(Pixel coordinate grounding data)
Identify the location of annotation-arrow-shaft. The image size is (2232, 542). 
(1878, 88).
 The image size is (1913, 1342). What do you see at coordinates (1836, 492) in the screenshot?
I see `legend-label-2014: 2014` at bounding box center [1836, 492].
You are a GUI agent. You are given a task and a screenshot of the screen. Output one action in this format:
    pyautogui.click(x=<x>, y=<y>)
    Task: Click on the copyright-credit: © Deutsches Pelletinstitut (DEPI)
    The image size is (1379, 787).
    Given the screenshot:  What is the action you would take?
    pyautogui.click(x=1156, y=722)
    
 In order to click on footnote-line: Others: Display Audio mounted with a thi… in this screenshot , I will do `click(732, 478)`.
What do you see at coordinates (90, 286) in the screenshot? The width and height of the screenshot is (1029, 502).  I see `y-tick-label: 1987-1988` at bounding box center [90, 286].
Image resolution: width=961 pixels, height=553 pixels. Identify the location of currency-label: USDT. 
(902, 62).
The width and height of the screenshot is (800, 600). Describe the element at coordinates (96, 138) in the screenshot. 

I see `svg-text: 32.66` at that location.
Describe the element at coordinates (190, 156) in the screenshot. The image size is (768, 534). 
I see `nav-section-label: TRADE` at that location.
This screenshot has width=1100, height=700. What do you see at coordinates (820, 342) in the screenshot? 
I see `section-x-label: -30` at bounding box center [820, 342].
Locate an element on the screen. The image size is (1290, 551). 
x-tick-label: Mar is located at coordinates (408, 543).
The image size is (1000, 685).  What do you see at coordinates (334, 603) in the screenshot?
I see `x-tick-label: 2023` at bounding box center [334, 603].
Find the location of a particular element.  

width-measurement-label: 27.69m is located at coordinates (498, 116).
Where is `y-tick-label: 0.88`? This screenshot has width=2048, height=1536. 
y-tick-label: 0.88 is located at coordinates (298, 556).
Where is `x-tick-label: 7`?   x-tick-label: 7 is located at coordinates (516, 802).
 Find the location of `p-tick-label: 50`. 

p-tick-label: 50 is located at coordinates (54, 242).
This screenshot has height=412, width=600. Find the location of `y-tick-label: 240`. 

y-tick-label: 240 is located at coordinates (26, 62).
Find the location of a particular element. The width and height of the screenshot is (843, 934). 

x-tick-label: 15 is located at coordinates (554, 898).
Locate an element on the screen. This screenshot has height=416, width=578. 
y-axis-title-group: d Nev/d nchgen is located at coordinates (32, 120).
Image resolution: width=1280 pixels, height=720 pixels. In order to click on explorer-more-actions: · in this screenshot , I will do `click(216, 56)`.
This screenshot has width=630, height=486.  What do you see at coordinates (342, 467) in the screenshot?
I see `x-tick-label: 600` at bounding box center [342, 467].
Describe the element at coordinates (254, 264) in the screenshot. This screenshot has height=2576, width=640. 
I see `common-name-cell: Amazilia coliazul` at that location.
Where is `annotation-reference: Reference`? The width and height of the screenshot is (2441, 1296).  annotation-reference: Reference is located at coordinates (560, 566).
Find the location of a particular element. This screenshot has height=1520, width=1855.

What to work on: Pick out every line in the records that contains the word "resolution" and copy each one.

Solved exercise:
Image resolution: width=961 pixels, height=553 pixels. Identify the location of currency-label: USDT. 
Image resolution: width=1280 pixels, height=720 pixels. In order to click on explorer-more-actions: · in this screenshot , I will do `click(216, 56)`.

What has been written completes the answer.